L’attroupement bouche bée, acclama le prince de la diatribe, le roi du libelle... requérant d’en entendre encore ; payant même de quelques pièces comme à la foire, offrant de s’acquitter de la noce toute entière au prix fort pour continuer d’applaudir aux flèches du messager céleste et à la beauté divine de sa dame de coeur. Elle et lui s'en furent sans demander leur reste, laissant pour compte la bande de touristes et leurs bourses aguicheuses ; traversèrent l'Arno pour se perdre chez les restaurateurs de cadres anciens, furetèrent un endroit dérobé, une porte cochère indulgente pour s’embrasser les lèvres, s'effleurer les cuisses aux embrasures ; se perdirent en conjectures à propos d’une moisson de pietàs gothiques dont il sauraient dorénavant récolter les fruits dans l’or véritable de leur existence réciproque, se promirent d'aller un jour à Sienne comprendre où en était resté Byzance au départ de Giotto.

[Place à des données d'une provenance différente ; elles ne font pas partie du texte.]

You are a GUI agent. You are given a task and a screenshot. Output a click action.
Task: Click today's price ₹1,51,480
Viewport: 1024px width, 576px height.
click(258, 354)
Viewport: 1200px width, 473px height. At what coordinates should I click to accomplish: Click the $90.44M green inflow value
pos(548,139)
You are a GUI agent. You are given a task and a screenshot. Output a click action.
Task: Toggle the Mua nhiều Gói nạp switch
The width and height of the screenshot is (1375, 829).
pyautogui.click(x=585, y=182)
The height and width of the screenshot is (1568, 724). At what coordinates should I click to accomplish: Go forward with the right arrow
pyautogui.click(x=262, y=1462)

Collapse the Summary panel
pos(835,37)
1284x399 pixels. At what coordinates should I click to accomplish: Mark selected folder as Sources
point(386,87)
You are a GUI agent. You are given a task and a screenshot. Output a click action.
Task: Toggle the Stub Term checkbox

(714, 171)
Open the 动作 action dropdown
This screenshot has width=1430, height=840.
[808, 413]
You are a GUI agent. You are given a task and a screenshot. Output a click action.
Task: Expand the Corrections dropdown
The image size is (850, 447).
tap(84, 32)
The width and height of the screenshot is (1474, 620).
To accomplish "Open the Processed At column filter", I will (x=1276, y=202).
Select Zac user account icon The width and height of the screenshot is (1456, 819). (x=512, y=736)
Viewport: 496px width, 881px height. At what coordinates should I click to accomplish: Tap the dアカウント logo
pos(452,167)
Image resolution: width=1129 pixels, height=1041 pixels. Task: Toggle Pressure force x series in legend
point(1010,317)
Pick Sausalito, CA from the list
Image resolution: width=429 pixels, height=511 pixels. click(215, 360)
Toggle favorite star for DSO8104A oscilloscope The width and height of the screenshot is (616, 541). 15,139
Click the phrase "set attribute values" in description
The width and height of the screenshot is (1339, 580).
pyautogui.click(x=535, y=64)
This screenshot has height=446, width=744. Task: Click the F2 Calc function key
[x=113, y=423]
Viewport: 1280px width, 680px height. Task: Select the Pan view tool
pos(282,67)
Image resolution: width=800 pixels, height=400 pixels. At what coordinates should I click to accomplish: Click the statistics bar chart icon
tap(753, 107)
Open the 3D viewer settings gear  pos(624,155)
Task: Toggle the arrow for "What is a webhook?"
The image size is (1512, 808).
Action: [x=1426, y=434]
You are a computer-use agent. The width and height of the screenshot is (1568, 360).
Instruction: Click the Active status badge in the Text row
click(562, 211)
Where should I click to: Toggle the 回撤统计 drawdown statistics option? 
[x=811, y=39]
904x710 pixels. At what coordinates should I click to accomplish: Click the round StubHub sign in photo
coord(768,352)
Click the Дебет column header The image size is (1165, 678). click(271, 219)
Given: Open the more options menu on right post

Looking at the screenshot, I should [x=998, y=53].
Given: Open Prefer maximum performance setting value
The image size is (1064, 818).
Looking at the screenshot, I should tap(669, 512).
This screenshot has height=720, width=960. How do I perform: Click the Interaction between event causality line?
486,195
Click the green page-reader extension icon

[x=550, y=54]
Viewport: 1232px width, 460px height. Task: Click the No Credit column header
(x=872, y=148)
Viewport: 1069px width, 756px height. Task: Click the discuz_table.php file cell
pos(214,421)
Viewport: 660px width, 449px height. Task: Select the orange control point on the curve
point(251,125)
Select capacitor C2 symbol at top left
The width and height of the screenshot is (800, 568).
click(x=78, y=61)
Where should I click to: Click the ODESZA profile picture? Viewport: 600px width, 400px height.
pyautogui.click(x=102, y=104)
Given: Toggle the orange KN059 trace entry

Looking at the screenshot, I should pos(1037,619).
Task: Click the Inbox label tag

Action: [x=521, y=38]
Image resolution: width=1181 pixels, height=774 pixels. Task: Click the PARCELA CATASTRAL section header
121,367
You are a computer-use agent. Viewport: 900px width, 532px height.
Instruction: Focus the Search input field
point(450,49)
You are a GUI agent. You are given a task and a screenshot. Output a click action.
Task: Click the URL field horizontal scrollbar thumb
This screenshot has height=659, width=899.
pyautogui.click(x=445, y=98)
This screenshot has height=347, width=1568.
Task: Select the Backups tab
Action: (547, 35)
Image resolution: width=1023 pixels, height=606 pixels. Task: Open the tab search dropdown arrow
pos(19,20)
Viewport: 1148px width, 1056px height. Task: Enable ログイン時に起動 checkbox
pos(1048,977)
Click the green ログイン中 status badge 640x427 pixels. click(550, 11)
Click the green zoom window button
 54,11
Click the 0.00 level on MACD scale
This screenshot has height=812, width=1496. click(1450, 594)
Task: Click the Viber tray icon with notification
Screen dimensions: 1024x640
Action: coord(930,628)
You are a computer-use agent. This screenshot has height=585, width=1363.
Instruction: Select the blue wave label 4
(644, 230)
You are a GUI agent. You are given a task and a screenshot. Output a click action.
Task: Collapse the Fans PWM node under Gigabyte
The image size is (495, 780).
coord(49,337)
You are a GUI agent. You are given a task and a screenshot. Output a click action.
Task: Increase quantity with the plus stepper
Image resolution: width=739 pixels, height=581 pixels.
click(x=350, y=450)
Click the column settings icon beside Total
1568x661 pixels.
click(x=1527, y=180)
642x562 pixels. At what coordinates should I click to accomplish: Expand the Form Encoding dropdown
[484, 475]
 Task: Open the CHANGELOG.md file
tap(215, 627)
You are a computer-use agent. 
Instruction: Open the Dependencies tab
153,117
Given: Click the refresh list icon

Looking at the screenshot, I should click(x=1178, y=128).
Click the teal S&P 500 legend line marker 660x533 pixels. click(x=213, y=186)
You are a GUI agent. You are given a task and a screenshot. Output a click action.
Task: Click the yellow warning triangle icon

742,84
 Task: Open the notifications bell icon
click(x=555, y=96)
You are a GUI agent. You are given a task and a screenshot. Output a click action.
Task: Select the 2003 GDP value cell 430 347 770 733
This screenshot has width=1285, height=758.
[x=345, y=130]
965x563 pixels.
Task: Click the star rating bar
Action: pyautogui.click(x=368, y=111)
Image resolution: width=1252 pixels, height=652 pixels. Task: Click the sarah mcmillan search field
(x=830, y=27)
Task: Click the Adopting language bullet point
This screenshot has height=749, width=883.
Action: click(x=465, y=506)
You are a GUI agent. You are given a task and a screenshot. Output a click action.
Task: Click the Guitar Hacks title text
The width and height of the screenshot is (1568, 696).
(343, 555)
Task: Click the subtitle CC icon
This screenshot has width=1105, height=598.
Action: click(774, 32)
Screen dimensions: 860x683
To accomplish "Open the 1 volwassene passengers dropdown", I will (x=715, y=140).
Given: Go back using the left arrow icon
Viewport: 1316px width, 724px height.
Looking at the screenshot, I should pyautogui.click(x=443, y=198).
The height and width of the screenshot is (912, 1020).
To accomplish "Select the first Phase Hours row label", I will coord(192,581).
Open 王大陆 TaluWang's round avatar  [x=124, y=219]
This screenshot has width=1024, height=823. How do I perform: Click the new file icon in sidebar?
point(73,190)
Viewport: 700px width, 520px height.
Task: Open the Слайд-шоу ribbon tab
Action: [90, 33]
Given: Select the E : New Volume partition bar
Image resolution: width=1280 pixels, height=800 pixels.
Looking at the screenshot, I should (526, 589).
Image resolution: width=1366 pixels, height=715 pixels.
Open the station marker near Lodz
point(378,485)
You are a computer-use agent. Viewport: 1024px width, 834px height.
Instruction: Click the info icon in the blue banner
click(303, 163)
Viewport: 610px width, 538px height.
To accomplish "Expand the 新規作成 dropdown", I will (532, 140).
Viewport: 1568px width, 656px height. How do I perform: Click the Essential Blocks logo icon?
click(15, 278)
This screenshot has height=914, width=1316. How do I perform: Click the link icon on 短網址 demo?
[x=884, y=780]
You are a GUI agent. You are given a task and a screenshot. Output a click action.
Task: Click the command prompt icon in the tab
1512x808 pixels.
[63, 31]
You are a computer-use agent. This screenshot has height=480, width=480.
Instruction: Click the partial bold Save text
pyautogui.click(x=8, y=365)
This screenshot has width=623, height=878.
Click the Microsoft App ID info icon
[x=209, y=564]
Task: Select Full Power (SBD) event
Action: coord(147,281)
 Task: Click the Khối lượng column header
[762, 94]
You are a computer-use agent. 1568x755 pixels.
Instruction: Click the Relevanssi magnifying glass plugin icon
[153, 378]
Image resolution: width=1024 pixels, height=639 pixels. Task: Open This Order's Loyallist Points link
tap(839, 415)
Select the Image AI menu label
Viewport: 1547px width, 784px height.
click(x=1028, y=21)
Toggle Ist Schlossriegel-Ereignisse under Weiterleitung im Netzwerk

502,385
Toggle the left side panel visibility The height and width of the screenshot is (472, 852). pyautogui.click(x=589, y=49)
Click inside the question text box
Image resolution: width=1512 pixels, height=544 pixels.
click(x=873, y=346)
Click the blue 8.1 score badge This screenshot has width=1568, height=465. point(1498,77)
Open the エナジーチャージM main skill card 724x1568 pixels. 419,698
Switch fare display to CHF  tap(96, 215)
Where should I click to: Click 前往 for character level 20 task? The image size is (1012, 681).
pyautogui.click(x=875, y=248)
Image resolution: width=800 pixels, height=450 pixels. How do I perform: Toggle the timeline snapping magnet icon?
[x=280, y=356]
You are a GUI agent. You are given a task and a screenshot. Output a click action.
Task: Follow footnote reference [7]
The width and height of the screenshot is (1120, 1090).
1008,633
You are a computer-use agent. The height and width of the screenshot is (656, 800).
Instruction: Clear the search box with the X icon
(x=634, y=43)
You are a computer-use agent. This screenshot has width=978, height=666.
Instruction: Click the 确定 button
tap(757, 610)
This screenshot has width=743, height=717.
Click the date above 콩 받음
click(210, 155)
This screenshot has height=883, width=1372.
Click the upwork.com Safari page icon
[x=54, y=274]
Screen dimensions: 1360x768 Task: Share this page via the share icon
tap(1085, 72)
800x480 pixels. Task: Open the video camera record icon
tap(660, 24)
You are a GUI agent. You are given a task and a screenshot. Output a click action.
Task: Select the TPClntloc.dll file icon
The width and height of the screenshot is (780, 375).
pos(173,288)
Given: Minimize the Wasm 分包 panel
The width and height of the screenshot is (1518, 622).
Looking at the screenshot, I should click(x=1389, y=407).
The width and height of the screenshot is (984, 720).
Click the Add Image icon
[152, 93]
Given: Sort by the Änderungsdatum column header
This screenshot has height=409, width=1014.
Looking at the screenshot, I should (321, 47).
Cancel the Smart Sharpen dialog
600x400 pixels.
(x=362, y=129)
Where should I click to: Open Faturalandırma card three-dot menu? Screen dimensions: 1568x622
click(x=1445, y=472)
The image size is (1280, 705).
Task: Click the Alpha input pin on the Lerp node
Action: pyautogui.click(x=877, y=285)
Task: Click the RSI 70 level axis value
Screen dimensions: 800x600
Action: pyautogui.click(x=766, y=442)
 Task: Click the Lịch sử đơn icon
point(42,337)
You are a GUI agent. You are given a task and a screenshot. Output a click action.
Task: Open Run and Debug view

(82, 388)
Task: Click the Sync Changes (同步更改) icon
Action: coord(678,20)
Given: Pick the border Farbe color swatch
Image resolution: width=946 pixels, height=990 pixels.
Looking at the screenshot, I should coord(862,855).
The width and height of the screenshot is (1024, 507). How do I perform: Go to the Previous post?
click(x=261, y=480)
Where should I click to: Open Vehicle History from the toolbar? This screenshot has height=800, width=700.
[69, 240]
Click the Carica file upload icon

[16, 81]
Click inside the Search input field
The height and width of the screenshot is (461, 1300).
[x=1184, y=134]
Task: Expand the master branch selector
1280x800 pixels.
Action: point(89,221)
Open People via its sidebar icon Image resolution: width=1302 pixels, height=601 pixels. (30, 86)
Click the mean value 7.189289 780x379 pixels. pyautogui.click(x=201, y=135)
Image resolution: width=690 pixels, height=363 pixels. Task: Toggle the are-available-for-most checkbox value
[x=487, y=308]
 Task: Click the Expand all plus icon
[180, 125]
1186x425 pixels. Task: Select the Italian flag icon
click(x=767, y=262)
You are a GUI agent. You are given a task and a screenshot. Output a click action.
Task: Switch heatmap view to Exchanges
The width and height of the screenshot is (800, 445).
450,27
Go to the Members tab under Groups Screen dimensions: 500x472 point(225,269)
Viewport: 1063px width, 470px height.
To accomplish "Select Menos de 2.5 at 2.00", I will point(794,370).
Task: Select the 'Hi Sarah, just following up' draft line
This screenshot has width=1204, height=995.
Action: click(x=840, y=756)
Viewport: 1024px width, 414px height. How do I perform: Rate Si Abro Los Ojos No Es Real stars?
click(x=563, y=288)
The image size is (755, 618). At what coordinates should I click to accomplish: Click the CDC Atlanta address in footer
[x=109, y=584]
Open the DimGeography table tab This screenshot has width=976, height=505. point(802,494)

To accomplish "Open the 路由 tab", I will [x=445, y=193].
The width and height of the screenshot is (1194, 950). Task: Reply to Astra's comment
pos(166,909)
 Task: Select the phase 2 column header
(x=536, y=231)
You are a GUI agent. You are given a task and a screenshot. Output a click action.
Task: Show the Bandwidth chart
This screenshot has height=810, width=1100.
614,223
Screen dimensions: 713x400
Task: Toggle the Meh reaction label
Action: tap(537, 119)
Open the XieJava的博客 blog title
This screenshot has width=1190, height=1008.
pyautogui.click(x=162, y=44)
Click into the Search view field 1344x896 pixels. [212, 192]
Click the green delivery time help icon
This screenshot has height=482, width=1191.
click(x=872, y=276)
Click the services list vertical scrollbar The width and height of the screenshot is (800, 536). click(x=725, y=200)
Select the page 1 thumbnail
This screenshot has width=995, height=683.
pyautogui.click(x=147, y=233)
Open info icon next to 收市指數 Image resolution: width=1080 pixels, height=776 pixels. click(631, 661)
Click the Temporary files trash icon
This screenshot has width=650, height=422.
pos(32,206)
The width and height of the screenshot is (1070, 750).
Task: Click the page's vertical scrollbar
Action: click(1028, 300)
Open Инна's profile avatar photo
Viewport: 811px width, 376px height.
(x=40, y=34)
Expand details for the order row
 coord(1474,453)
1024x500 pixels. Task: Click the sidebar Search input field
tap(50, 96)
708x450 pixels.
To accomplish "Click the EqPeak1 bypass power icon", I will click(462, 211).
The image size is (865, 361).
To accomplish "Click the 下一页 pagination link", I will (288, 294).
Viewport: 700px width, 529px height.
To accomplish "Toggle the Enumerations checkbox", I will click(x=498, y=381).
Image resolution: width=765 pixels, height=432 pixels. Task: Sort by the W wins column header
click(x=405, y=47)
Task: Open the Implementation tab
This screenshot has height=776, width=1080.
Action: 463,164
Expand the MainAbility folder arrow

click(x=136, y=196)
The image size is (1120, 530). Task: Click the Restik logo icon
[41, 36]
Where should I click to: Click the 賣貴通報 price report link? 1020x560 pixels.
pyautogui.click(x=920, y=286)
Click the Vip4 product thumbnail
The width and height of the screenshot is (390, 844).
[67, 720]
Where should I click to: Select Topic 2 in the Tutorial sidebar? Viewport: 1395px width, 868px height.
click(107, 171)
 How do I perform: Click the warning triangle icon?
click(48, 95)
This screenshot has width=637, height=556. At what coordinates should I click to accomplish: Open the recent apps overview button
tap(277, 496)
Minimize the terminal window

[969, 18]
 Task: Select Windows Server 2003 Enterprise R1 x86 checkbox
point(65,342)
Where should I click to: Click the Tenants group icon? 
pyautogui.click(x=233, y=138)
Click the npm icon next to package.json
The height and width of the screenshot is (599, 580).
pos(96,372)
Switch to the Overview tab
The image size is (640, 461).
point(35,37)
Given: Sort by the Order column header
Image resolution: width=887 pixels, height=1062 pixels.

Il fit nuit assez vite ce jour-là au bord du fleuve de l'Apennin, Deux corps équivoques mêlés aux roseaux dans un liquide sucré, peut-être un Barolo vieux de vingt ans...


Vénus et Mars / Botticelli, v. 1483 (National Gallery - Londres)

Une scène de baise guidée par le voyage d'une planète capricieuse. Mars assoupi. Le plan de Vénus pour se réconcilier avec la terre. Vénus sortant de l'onde, prête à épouser toutes les faiblesses du monde terrestre pour continuer de lui plaire. Il fut aussi ce vide sidéral juste après. Le ciel si clair, transparent. Tony, à fond sur la pédale d'accélérateur de sa Spider, droit vers la mer. Chloris qui dormait sous les cyprès en flou alterné d'une image de vierge florentine dans les nuages récalcitrants. Livourne, Gênes, Turin, Aoste et puis la Suisse sous le Mont-Blanc... Le paysage sous les Alpes à mille kilomètres à l'heure pour voir la jupe de Chloris se soulever.


La sainte famille / Michel Ange ,1508 (Galerie des Offices - Florence)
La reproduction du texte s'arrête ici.